Le sport de maintien est une pratique régulière de l’activité physique. Il est aussi appelé sport santé ou activité physique adaptée. Il vise à améliorer ou à préserver la santé, le bien-être général et l’autonomie physique de soi. Pour ce faire, il obéit à une pratique règlementée par l’O.m.s (Organisation mondiale de la santé), en tenant compte des dimensions physique, psychologique et sociale, pour produire les effets escomptés, notamment prévenir les maladies non-transmissibles telles que l’accident vasculaire, le cancer du colon et du sein, le diabète de type 2, l’hypertension, etc, ou évacuer le stress.
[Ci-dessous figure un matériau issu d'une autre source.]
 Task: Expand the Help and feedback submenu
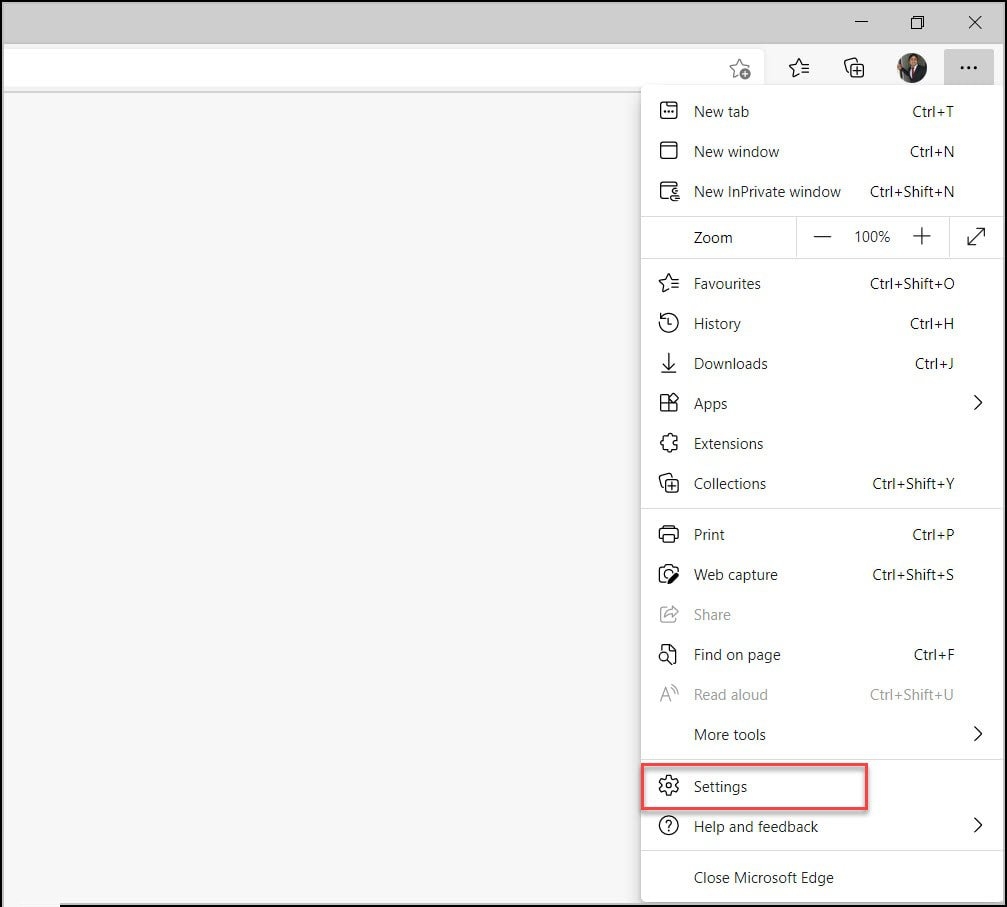978,826
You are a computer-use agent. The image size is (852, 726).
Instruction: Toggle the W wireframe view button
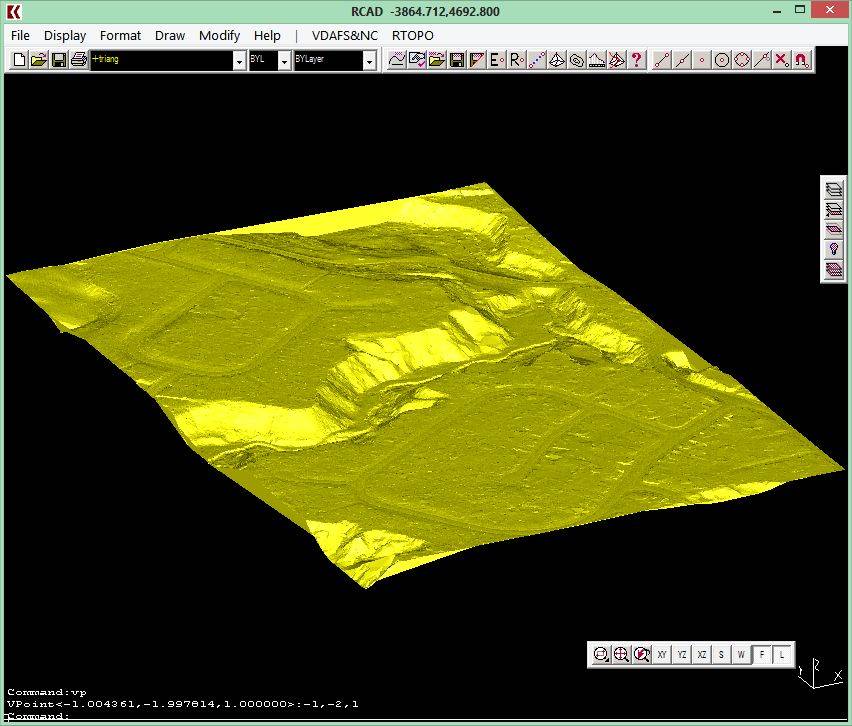741,654
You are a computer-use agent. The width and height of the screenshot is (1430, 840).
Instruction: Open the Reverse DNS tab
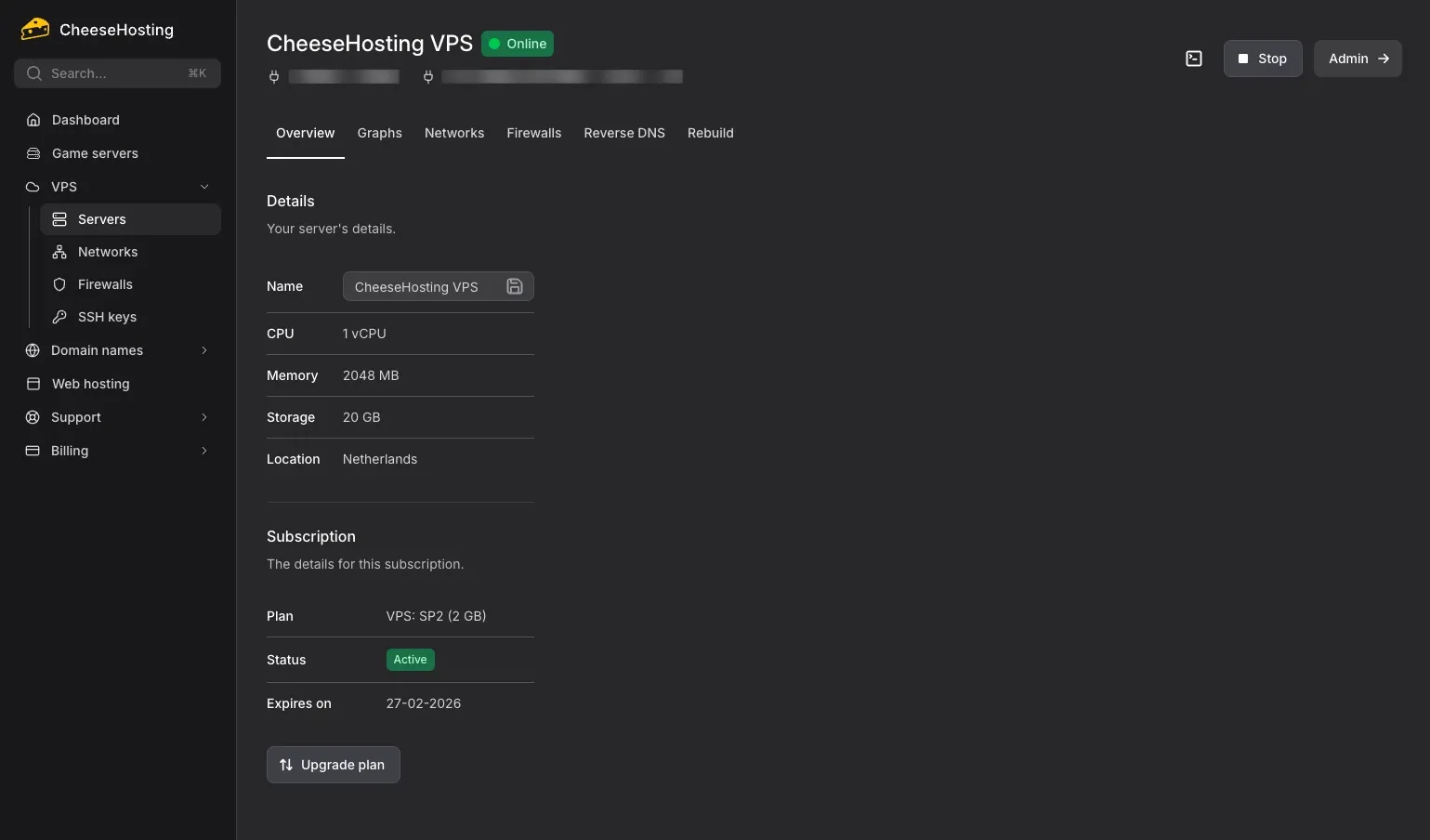point(623,133)
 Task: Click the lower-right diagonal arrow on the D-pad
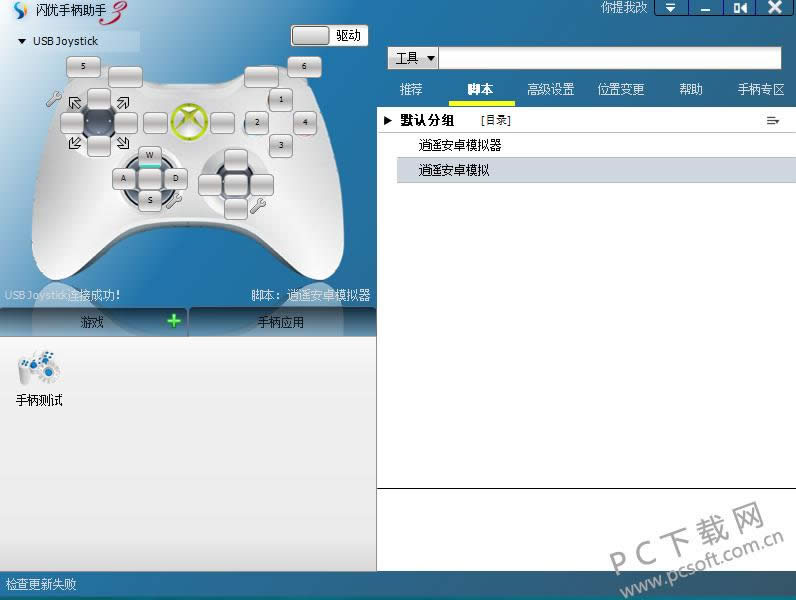[x=122, y=143]
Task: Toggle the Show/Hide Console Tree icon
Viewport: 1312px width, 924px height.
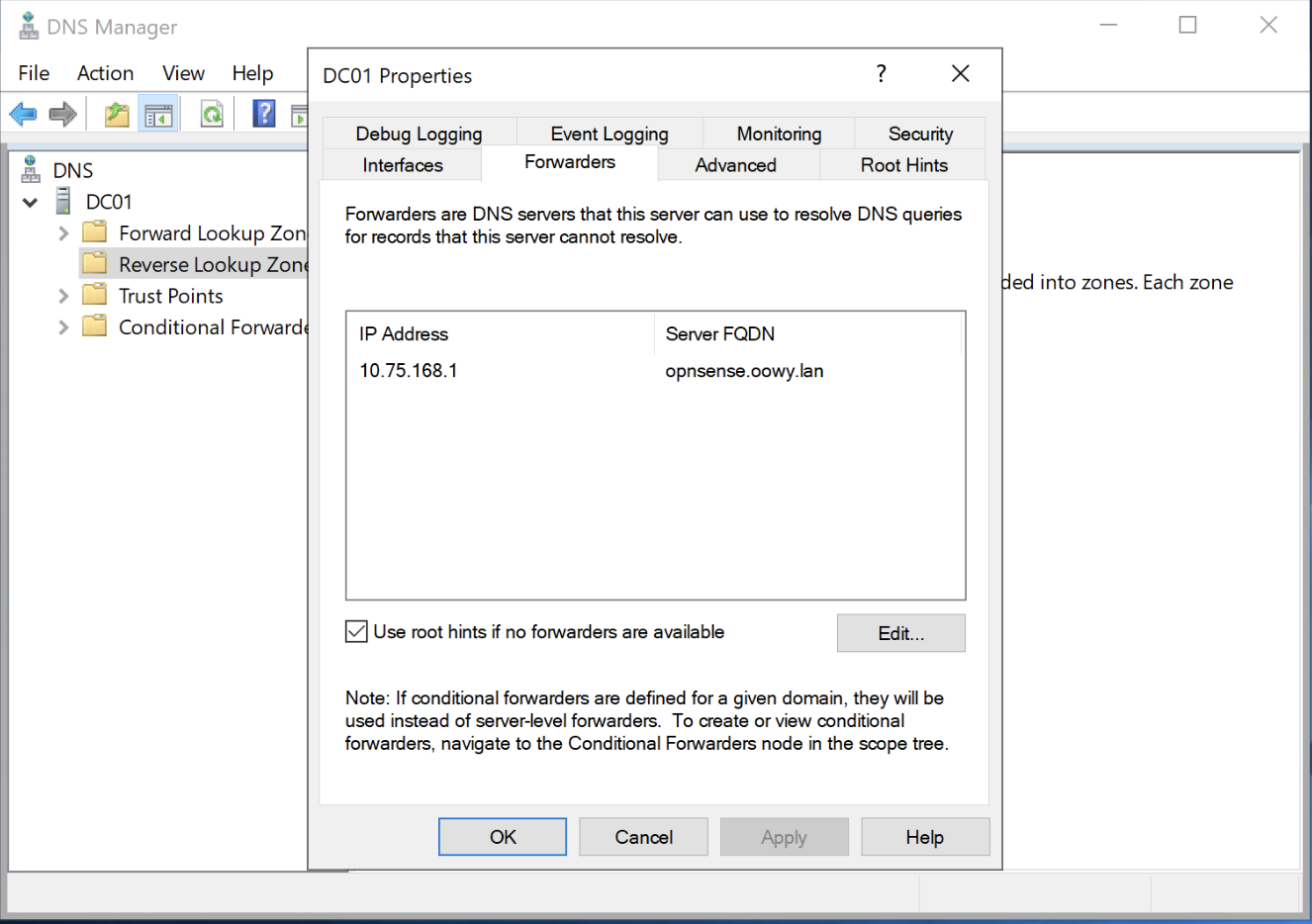Action: (158, 115)
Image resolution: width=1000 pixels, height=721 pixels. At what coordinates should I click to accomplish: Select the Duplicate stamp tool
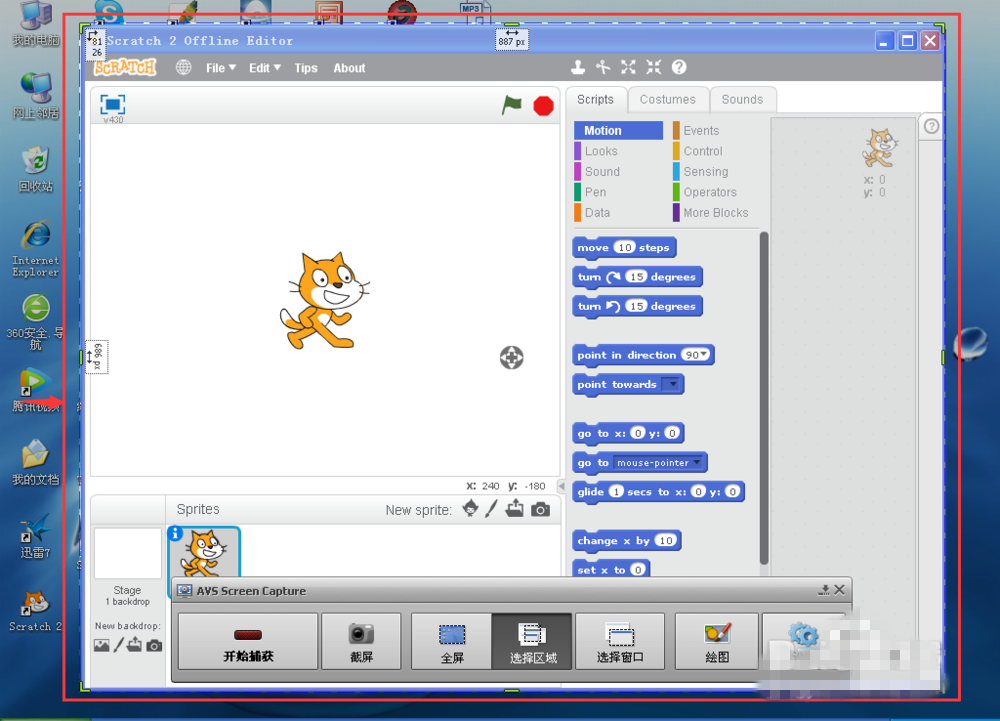tap(578, 68)
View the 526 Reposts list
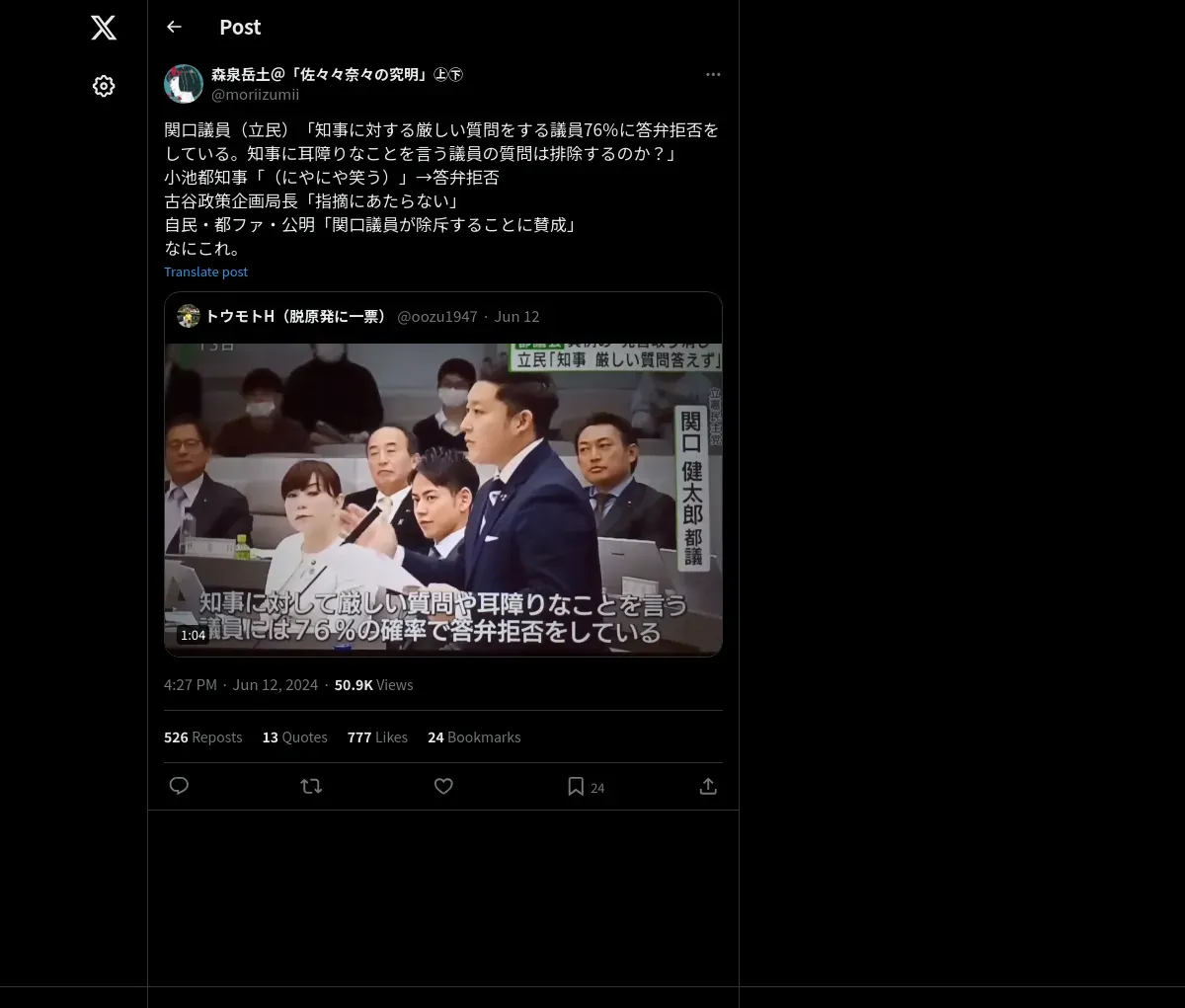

La bonne pratique de ce sport est d’une importance tellement cruciale qu’elle impacte directement sur la santé et le bien-être général.

Au regard de l’engouement que suscite le sport de maintien dans les grandes villes de chez nous, il est plus que temps que les pouvoirs publics s’impliquent. Les déviations constatées autour de cette pratique encore jeune devraient être endiguées, pour qu’elles ne s’enracinent pas. En raison des conséquences néfastes qu’elles pourraient avoir sur l’espérance de vie. A travers ce plaidoyer, nous voulons explorer le lien entre le sport et la santé, sans risquer de tomber dans les défis structurels de la pratique du sport de maintien au Congo.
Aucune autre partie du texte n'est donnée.